■ Your goal ■
Which lines of the entries hold the string "flag"? Copy each one.

■ Material supplied ■

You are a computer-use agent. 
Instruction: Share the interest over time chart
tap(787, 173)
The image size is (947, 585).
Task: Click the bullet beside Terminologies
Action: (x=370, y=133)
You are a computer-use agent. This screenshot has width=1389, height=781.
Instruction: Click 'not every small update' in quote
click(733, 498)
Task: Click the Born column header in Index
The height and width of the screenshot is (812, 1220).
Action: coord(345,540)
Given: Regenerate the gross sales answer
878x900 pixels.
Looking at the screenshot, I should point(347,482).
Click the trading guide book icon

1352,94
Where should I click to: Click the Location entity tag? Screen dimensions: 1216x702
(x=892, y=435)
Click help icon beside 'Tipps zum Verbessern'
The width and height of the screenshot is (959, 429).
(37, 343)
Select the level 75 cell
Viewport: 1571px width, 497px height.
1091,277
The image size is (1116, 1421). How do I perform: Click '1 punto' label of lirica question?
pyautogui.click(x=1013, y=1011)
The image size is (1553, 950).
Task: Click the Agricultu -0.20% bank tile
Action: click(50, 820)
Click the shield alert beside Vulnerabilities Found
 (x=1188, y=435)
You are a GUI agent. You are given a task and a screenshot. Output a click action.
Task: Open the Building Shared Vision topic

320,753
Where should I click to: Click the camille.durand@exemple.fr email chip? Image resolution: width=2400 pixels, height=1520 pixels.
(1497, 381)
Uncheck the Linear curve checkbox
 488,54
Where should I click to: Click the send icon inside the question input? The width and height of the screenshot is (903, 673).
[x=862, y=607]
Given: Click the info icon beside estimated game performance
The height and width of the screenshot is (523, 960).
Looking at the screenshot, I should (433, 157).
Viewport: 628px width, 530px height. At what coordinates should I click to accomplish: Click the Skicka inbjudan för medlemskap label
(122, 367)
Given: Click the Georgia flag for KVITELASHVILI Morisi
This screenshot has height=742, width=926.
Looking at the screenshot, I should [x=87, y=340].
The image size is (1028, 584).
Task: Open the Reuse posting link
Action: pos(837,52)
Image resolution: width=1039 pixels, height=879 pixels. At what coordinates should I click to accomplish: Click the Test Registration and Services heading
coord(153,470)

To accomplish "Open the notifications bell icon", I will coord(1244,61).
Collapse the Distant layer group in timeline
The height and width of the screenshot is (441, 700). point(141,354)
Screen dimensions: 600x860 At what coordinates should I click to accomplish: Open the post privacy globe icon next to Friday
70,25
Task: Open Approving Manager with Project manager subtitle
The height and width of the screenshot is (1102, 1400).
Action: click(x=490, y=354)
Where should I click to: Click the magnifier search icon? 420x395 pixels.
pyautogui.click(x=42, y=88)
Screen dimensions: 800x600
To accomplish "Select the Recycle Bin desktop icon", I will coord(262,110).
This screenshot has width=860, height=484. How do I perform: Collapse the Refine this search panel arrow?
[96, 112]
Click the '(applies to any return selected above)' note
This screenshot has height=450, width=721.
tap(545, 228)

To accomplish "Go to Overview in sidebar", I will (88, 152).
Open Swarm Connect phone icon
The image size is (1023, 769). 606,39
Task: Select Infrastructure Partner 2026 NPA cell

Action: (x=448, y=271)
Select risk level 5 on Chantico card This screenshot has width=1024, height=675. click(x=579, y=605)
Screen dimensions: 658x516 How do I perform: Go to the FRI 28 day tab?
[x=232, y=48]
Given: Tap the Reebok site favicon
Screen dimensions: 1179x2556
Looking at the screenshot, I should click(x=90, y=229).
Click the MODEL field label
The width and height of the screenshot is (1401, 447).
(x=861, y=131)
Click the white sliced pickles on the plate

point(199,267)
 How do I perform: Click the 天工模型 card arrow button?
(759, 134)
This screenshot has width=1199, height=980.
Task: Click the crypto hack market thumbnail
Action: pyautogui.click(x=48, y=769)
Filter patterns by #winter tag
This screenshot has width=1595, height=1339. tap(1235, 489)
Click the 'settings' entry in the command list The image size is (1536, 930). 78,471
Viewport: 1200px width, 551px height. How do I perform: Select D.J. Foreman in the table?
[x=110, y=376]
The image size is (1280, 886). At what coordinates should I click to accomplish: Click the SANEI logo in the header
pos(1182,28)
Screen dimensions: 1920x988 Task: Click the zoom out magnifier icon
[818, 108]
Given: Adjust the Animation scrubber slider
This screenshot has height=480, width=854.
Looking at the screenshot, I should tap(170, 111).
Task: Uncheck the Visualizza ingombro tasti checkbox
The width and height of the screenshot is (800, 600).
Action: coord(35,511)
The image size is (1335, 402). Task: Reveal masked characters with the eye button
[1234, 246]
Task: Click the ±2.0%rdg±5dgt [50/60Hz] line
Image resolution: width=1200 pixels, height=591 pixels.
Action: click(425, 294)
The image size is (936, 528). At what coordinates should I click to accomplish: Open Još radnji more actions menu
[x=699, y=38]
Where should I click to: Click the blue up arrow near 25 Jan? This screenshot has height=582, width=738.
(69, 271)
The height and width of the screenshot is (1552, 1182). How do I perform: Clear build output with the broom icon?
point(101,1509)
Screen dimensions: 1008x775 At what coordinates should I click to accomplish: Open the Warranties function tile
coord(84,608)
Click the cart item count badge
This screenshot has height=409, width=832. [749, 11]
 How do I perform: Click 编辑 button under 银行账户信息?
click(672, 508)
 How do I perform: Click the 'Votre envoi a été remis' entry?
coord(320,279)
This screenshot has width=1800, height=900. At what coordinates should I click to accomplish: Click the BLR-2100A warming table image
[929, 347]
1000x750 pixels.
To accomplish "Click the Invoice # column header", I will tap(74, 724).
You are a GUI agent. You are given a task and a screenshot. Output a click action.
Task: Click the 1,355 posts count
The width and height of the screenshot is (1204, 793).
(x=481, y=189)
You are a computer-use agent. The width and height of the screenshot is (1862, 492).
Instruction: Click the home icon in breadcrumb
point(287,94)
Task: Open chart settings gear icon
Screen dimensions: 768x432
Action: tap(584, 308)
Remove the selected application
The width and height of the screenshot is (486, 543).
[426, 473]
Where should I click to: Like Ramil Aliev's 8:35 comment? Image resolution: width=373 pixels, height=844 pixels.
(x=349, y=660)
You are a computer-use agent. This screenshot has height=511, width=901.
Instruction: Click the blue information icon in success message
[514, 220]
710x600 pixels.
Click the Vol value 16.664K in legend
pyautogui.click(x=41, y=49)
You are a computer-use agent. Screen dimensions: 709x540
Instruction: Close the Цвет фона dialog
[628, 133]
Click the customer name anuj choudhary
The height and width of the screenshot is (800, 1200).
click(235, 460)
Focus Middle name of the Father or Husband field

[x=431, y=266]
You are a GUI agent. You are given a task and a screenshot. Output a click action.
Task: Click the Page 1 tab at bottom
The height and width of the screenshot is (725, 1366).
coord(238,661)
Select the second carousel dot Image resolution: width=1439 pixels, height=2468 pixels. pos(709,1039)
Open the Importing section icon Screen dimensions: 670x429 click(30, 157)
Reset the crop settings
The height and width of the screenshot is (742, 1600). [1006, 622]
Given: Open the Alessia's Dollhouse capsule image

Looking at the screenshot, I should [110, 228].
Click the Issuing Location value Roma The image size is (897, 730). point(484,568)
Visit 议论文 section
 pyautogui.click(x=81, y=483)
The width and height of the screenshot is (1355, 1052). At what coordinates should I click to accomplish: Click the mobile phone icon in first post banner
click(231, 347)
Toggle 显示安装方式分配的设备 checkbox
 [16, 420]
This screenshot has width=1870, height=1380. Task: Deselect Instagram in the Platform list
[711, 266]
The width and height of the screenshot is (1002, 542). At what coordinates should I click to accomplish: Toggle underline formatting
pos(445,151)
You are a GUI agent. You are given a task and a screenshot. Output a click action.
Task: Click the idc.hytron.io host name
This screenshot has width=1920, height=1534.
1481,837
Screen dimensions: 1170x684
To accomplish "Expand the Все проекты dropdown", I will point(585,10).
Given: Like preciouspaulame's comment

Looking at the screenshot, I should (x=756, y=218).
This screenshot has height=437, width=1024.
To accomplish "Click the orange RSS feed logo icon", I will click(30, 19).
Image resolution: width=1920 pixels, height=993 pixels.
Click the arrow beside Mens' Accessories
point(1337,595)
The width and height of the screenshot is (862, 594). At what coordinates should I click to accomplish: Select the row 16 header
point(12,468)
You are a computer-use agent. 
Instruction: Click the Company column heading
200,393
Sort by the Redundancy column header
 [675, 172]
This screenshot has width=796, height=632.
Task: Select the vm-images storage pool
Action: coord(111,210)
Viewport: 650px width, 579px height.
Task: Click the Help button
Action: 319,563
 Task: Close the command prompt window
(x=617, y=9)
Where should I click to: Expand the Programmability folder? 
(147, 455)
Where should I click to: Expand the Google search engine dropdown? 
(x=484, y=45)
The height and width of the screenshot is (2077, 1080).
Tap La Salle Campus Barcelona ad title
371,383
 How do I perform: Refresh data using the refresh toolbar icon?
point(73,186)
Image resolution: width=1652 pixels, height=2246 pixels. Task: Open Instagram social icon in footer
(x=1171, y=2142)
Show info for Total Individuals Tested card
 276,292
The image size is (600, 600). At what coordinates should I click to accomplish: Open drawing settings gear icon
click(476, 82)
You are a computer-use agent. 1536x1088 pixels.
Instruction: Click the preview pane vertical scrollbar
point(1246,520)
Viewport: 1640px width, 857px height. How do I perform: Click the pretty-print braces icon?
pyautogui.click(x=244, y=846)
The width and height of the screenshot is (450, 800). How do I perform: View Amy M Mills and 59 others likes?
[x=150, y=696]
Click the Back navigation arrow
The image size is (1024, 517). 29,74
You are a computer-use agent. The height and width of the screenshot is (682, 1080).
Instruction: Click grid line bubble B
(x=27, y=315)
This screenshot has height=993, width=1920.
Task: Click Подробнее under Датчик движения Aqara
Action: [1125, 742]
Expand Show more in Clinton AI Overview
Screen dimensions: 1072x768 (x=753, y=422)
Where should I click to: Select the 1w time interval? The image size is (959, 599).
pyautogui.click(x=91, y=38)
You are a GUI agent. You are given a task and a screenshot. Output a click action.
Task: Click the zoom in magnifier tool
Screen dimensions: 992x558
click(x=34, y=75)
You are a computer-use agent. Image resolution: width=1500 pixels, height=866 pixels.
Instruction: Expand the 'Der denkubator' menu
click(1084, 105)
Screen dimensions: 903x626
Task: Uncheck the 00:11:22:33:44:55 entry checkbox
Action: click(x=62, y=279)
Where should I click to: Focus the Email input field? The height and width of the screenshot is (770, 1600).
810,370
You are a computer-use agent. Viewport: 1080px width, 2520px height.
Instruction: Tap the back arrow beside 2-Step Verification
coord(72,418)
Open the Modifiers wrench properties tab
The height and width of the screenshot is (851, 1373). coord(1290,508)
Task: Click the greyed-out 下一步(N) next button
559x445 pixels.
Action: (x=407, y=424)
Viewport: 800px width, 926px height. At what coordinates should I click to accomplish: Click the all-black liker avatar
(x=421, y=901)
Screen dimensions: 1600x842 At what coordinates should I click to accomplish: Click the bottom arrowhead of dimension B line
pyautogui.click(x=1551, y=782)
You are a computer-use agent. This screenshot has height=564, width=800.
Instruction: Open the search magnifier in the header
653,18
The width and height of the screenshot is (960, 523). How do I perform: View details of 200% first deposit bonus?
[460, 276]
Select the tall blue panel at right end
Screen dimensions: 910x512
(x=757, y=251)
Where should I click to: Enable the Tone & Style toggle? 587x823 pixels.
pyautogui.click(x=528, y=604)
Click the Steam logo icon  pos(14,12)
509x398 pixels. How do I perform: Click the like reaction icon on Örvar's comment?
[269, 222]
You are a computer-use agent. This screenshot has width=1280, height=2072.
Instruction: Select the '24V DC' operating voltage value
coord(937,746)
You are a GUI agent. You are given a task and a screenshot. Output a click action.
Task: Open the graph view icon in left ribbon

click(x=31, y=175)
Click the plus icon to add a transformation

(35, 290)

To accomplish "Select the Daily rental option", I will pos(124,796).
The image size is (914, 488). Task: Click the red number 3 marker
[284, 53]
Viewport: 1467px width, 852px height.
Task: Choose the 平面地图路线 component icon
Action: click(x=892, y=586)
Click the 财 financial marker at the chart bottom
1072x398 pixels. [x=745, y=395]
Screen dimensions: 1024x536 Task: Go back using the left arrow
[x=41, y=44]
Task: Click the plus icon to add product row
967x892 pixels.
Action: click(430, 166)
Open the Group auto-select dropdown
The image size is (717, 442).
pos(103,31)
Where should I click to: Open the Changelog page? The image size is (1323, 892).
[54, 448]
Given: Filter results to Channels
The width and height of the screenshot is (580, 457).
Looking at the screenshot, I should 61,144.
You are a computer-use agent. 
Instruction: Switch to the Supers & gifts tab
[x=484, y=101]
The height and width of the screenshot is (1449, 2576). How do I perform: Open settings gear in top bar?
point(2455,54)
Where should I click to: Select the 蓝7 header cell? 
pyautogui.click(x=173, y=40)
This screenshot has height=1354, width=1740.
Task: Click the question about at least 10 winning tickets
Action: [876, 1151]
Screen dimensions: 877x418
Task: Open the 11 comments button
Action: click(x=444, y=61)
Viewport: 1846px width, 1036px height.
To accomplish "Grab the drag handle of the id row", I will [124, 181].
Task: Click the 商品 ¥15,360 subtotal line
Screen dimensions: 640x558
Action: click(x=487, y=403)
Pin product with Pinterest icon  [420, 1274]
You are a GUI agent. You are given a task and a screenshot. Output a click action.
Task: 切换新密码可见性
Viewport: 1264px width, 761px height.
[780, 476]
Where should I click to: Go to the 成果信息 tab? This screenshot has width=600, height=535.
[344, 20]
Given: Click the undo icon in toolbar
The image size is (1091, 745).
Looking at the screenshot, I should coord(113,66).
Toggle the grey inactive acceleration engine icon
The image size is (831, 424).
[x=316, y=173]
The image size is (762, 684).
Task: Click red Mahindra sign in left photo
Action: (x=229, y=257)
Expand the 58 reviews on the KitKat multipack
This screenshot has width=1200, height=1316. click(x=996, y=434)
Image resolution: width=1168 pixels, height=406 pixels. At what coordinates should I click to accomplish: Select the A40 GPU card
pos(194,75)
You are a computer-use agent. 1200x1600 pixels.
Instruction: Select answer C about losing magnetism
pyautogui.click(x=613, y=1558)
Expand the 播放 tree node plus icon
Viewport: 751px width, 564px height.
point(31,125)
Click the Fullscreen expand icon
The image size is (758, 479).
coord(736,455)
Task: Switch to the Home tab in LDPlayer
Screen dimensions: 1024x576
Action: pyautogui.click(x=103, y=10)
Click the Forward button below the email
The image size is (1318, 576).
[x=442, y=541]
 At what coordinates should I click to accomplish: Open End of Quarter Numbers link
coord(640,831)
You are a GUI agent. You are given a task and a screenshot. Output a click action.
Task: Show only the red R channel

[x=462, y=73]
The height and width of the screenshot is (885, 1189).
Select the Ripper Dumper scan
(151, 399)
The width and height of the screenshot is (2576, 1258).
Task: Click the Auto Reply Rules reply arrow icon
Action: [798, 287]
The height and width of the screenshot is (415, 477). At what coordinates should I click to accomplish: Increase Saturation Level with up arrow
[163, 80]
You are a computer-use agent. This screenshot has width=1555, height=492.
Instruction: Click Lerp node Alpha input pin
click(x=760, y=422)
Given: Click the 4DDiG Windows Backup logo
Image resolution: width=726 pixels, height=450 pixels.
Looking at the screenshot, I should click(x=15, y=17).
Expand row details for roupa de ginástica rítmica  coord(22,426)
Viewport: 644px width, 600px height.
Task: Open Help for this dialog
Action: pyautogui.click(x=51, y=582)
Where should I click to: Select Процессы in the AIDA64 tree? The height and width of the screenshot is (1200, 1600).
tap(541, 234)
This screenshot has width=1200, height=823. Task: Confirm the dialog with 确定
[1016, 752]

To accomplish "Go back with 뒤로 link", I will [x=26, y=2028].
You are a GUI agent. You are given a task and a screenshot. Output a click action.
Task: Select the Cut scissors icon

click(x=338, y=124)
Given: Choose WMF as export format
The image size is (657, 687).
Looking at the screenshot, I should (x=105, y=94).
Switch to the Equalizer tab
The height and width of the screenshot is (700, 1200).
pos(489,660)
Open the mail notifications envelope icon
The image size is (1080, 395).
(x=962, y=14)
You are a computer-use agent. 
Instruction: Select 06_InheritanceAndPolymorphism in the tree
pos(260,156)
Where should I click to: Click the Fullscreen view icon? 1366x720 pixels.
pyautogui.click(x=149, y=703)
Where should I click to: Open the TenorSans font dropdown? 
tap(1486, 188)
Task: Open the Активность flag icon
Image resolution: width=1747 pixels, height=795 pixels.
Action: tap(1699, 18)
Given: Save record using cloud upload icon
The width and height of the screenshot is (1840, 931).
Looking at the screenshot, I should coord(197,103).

■ Solution for this problem ■
Given: Click the Georgia flag for KVITELASHVILI Morisi
Task: Open the Активность flag icon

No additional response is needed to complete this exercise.